START RECORDS FOR PROCESSING

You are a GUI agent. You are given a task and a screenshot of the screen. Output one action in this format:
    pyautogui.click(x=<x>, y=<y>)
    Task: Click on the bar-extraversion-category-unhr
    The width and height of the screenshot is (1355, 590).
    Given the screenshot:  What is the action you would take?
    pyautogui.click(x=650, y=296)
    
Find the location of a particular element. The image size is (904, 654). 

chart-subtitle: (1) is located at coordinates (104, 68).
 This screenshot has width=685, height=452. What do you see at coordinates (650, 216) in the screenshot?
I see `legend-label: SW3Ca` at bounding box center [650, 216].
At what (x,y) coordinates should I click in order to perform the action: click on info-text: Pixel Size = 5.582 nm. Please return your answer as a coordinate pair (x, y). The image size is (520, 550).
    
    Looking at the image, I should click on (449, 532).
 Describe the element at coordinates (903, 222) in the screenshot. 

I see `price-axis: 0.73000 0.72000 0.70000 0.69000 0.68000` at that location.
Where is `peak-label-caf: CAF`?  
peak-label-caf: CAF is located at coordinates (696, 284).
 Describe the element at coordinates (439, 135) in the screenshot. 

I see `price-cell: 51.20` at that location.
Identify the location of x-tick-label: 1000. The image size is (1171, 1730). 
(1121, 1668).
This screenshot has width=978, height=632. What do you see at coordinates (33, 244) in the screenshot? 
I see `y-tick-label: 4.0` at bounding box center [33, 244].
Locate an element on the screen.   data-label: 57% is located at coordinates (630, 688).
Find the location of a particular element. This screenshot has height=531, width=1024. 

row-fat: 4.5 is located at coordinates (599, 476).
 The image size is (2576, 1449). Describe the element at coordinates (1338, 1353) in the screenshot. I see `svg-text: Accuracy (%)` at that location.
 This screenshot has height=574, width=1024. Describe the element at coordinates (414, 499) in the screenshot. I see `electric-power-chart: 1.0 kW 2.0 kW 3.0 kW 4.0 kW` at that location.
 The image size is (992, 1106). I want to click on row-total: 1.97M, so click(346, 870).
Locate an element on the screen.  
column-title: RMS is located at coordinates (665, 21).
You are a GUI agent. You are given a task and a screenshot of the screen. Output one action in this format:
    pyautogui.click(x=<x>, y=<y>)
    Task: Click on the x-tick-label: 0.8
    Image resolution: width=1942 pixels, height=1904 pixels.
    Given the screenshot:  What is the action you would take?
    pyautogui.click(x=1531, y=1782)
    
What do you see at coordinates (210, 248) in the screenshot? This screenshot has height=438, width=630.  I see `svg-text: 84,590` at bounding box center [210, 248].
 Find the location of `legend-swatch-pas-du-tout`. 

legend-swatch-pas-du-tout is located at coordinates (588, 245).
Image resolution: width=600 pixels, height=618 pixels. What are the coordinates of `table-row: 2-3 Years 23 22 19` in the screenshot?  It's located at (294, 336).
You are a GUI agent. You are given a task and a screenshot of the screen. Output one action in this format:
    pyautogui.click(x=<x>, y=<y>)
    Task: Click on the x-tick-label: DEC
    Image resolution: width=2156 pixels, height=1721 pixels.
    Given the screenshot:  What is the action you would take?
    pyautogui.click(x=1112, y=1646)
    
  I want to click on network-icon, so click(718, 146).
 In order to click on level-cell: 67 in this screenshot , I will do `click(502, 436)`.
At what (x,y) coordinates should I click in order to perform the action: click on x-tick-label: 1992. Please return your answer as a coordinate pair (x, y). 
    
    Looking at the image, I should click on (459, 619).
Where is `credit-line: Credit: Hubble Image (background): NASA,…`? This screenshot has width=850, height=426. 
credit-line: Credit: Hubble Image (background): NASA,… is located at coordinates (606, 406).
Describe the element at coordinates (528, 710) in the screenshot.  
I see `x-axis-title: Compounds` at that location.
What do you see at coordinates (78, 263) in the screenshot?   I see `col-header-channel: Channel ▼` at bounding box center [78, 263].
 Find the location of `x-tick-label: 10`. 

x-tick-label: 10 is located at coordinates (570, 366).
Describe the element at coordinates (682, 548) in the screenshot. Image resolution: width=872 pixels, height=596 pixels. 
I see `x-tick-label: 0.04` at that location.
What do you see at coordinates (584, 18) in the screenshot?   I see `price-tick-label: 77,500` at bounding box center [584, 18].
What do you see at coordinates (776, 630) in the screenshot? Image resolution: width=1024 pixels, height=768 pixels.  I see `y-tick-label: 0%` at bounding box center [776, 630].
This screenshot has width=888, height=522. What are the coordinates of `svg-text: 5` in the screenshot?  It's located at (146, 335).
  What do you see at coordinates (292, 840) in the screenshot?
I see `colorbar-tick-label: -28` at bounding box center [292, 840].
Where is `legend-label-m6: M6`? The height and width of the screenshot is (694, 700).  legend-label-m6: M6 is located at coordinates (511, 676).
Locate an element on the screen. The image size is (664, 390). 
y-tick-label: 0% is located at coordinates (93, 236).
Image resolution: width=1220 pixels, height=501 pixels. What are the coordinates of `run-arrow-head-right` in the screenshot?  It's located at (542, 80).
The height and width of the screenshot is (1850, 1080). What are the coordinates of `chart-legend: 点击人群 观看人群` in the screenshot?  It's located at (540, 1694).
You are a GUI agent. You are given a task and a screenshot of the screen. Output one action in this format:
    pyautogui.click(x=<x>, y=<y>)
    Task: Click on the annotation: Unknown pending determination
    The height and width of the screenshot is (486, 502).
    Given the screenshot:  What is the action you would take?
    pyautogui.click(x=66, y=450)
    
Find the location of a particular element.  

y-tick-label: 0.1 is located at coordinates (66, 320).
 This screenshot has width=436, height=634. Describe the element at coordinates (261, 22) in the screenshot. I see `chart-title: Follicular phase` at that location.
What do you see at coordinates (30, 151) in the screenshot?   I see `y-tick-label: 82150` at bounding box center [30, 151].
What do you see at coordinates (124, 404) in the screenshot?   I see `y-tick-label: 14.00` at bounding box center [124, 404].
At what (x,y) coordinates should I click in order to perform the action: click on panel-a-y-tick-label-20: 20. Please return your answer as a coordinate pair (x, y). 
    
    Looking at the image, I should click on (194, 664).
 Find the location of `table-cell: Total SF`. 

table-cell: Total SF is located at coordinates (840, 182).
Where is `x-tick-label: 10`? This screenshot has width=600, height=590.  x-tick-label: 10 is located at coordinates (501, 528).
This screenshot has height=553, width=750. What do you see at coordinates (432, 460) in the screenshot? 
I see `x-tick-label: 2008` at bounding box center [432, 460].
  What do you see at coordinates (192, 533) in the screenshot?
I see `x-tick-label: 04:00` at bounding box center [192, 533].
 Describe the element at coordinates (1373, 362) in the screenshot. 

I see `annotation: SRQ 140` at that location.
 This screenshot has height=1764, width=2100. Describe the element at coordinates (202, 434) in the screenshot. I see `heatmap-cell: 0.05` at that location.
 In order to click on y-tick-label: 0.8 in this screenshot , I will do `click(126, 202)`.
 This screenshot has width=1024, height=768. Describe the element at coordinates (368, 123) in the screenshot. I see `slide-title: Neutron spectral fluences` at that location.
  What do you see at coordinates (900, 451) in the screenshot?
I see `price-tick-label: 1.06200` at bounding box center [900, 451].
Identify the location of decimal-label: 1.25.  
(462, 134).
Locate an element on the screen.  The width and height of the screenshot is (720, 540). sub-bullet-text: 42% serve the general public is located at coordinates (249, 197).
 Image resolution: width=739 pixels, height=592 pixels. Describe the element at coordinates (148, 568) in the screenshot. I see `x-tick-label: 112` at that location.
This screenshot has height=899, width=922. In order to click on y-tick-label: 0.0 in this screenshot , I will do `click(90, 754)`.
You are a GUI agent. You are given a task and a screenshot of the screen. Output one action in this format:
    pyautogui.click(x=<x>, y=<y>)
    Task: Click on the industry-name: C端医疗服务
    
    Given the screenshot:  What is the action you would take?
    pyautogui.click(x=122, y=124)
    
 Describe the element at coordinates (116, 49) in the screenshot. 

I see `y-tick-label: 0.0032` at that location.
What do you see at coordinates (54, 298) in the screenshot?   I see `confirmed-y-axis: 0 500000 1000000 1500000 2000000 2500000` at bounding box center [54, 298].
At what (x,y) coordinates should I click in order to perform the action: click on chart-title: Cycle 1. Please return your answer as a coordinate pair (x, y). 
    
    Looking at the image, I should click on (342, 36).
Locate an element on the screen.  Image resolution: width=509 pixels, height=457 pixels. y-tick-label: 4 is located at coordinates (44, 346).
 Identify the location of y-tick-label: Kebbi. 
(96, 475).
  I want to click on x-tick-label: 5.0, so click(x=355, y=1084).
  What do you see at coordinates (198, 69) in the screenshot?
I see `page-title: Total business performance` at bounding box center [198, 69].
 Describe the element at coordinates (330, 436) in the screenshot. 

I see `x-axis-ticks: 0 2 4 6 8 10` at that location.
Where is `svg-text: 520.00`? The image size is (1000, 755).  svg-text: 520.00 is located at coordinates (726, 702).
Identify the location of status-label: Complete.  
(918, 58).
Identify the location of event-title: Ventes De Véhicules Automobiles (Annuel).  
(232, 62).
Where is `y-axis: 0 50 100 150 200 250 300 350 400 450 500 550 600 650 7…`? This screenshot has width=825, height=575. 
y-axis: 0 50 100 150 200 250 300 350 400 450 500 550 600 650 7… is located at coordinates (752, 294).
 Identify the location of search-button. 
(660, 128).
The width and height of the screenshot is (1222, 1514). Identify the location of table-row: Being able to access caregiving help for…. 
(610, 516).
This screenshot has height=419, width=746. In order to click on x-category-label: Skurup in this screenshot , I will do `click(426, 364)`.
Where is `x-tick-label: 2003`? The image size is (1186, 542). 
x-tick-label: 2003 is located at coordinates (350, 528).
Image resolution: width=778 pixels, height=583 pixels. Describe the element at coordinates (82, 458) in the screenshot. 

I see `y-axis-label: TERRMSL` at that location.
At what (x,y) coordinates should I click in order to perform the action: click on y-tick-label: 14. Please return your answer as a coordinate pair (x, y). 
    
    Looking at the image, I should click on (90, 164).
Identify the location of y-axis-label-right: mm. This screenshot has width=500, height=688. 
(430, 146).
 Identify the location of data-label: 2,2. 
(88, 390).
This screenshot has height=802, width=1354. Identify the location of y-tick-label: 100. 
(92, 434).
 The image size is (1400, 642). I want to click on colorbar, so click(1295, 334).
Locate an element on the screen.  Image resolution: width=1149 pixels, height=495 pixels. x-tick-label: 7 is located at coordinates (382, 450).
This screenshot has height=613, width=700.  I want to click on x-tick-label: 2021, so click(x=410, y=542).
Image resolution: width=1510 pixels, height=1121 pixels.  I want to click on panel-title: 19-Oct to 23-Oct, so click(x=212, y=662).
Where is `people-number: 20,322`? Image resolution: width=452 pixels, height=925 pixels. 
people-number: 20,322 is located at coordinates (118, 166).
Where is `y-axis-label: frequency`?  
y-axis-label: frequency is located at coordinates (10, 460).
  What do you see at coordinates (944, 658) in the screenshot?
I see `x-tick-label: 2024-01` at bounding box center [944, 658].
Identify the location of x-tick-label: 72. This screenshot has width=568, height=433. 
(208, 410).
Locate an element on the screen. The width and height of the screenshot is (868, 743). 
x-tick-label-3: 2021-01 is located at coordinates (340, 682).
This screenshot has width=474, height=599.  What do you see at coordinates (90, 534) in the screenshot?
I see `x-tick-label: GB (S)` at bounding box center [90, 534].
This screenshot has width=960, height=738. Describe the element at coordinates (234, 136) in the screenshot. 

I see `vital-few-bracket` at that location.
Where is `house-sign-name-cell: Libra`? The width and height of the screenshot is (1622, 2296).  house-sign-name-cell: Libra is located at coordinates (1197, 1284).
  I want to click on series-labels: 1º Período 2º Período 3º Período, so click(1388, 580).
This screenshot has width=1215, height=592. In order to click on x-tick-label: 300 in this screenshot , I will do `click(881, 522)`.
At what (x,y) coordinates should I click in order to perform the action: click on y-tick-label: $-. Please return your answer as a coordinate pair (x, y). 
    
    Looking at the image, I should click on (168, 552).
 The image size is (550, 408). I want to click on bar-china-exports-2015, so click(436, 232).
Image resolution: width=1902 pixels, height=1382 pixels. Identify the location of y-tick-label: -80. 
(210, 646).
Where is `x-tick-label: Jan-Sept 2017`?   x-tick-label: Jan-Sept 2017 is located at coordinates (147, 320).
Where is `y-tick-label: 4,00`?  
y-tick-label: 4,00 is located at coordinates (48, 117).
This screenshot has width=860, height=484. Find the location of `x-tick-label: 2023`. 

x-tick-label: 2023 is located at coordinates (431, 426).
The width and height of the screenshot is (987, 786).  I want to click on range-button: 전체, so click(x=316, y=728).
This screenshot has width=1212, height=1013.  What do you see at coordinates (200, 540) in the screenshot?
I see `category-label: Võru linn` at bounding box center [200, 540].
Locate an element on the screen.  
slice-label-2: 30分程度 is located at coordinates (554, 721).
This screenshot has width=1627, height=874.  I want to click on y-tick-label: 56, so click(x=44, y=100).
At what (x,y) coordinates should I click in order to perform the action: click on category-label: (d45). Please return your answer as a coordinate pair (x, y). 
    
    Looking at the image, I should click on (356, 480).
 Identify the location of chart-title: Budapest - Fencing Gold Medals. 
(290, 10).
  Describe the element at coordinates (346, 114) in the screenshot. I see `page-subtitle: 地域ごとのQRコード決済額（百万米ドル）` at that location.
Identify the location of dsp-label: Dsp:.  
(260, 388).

END RECORDS FOR PROCESSING

Copy out the entries between the line containing "Image resolution: width=778" and the line containing "Looking at the image, I should click on (90, 164).", inclusive, reproducing each line verbatim.

Image resolution: width=778 pixels, height=583 pixels. Describe the element at coordinates (82, 458) in the screenshot. 

I see `y-axis-label: TERRMSL` at that location.
At what (x,y) coordinates should I click in order to perform the action: click on y-tick-label: 14. Please return your answer as a coordinate pair (x, y). 
    
    Looking at the image, I should click on (90, 164).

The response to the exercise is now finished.